Zwei Leben estreou em outubro de 2012 na Noruega. Depois, em janeiro de 2013, o filme participaria de seu primeiro festival: o de Palm Springs. A trajetória do filme em festivais somaria outras 11 participações. Neste caminho, Zwei Leben abocanhou sete prêmios e foi indicado a outros cinco. Entre os que recebeu, destaque para os de Melhor Filme entregues no Festival de Cinema Biberach e no Festival de Cinema Independente de Biberach. A produção ganhou também dois prêmios da audiência no Festival Internacional de Cinema de Emden e os prêmios de Melhor Elenco e Melhor Edição no Festival de Cinema Alemão.

Este filme, coproduzido pela Alemanha e pela Noruega, foi escolhido para representar a Alemanha como Melhor Filme em Língua Estrangeira no Oscar 2014.

Os usuários do site IMDb deram a nota 7,1 para Zwei Leben. Uma boa avaliação levando em conta o padrão do site. Os críticos que tem os seus textos linkados no Rotten Tomatoes dedicaram 11 textos positivos e apenas dois negativos para a produção, o que lhe garante uma aprovação de 85% e uma nota média de 6,5. Achei baixa a nota, apesar do nível de aprovação estar bom.

CONCLUSÃO: Interessante quando um filme parece contar uma história e, depois, ele se revela bem mais complexo. Este é o caso de Zwei Leben. Reforçando uma das escolas de cinema mais propensa a esmiuçar e repensar a própria história, esta produção foca no período imediato após a unificação da Alemanha. Com o fim das divisões do país, vários expurgos do passado foram feitos, e muitas histórias duplas, reveladas. Esta produção de interesse histórico e humano parte de uma história particular para refletir sobre um sentimento mais generalizado. Bem narrado e com ótimos atores, o filme só peca um pouco para a solução final da história. Mas nada que comprometa a boa experiência anterior. Recomendo.

Por Alessandra

Jornalista com doutorado pelo curso de Comunicación, Cambio Social y Desarrollo da Universidad Complutense de Madrid, sou uma apaixonada pelo cinema e "série maníaca". Em outras palavras, uma cinéfila inveterada e uma consumidora de séries voraz - quando o tempo me permite, é claro.

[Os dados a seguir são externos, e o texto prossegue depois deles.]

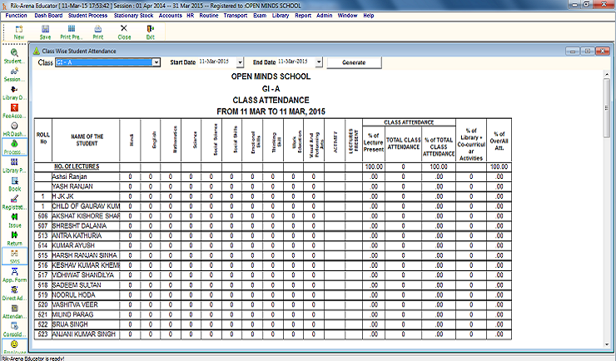Open the SMS sidebar shortcut
616x361 pixels.
click(x=14, y=255)

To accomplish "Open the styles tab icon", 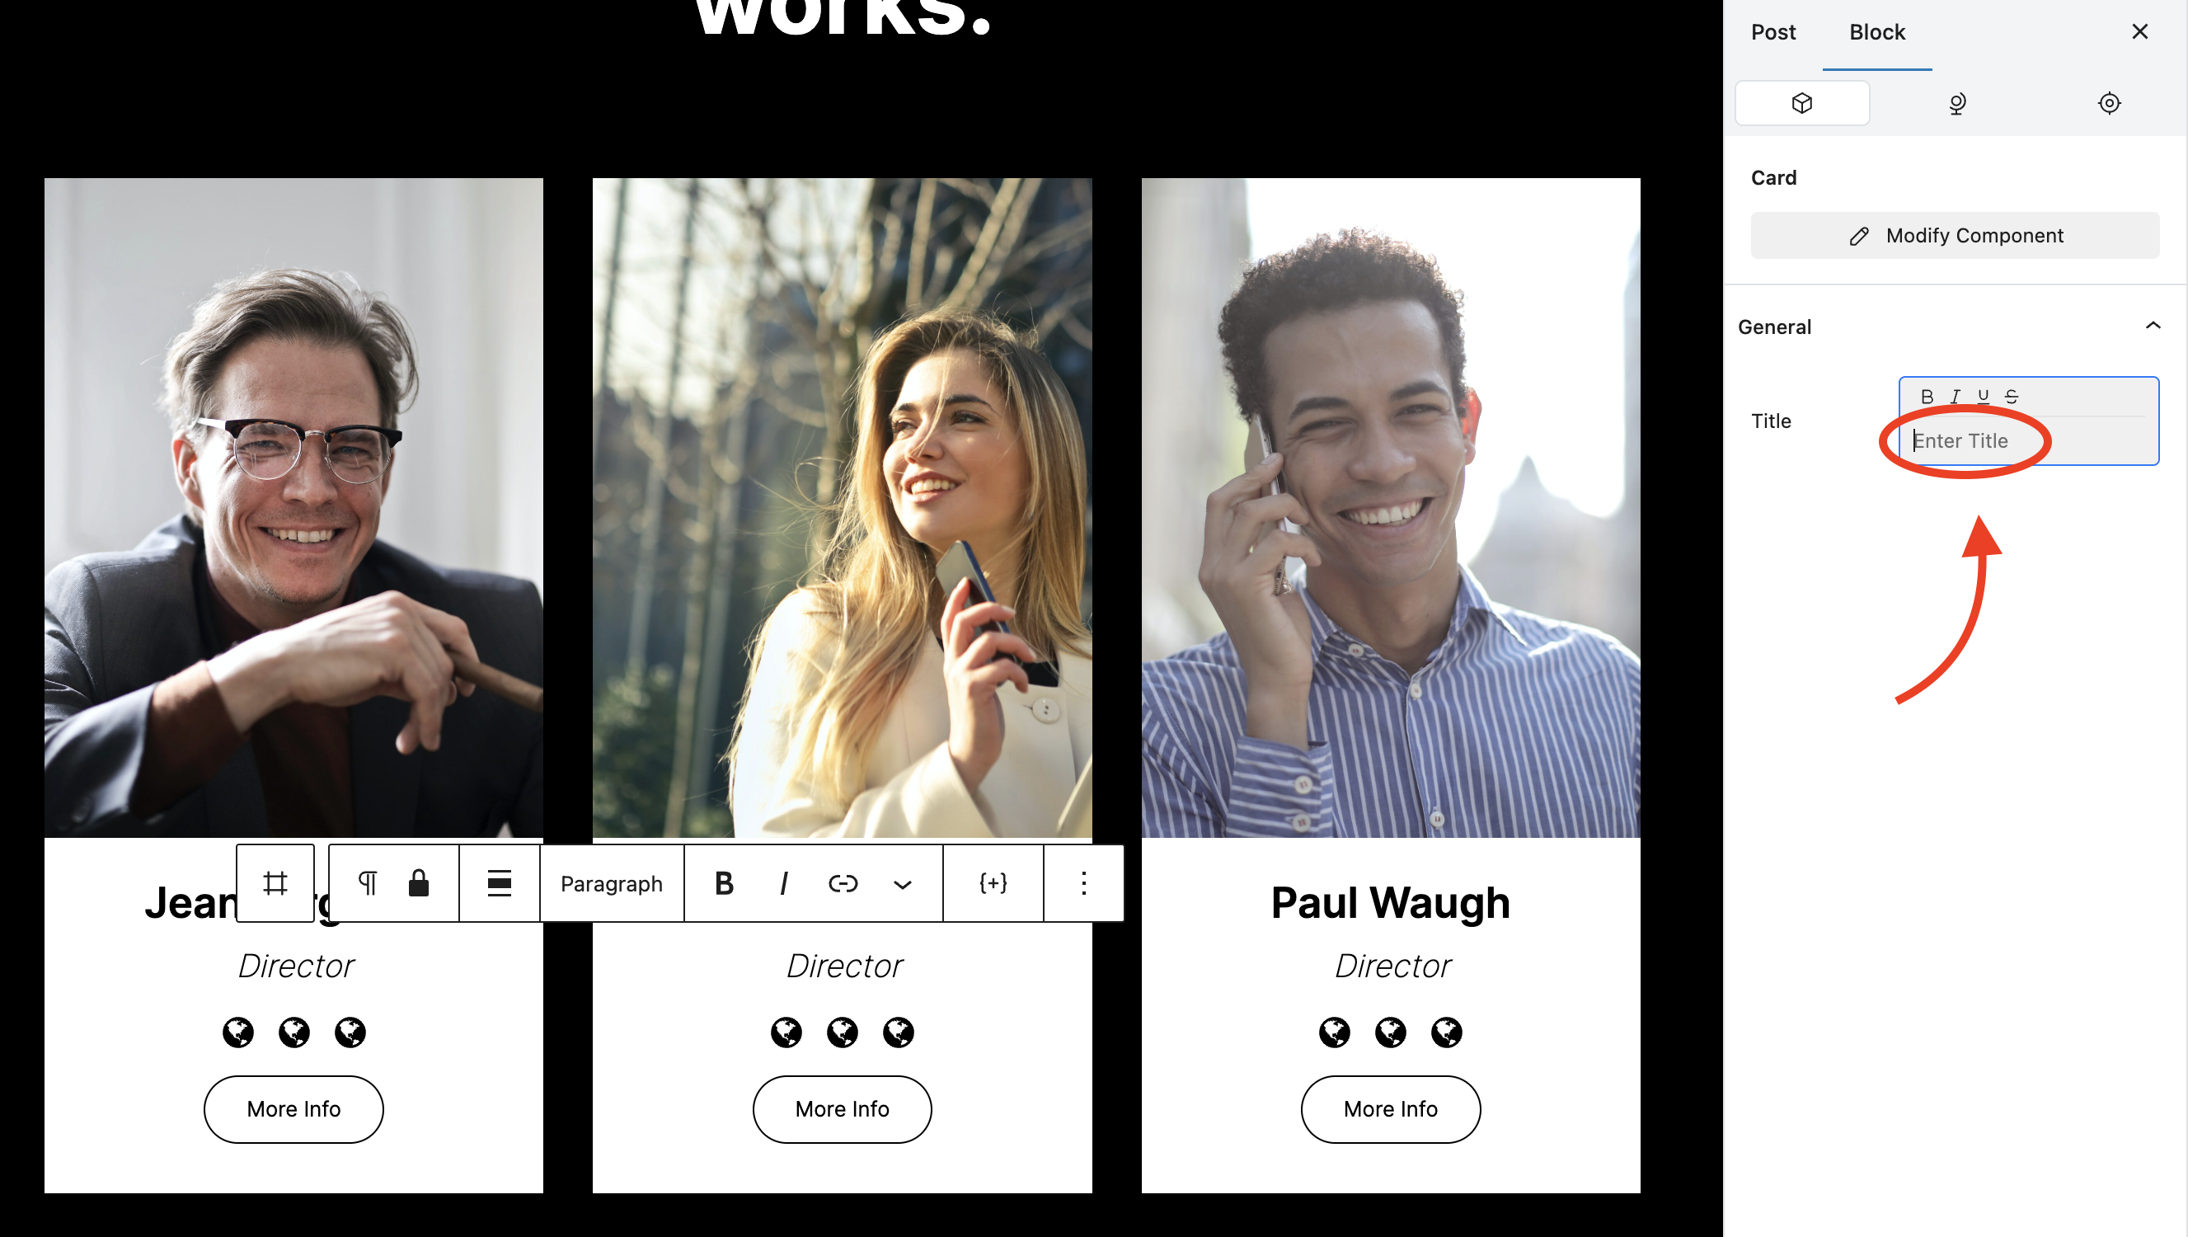I will pos(1956,104).
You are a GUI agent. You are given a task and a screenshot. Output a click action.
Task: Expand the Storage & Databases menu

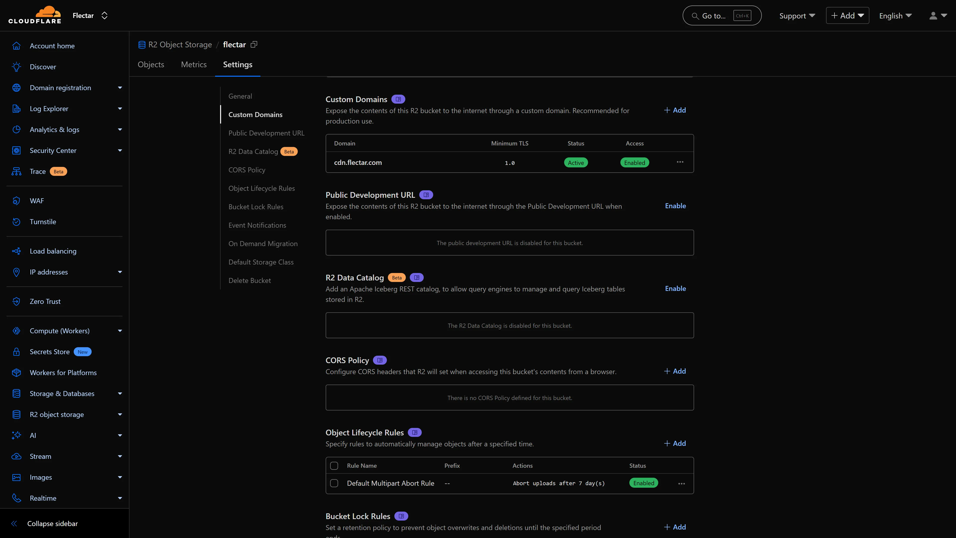tap(120, 394)
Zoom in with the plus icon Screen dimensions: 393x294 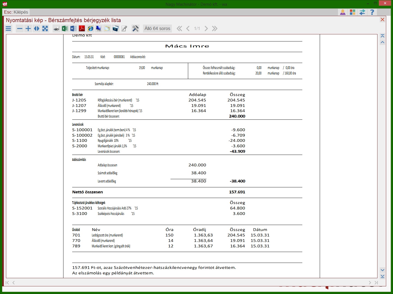pos(28,29)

Também tenho Twitter, conta no Facebook, Polldaddy, YouTube, entre outros sites e recursos online. Tenho mais de 20 anos de experiência como jornalista. Trabalhei também com inbound marketing e, atualmente, atuo como professora do curso de Jornalismo da FURB (Universidade Regional de Blumenau).

4 respostas em “Zwei Leben – Two Lives – Duas Vidas”

Primeiramente parabéns belo blog. Muito bom mesmo! Qualidade excepcional e difícil de encontrar na internet.
Se não assistiu ainda, recomendo o “O Melhor Lance” (La Migliore Offerta). Fiquei curioso para ler sua crítica.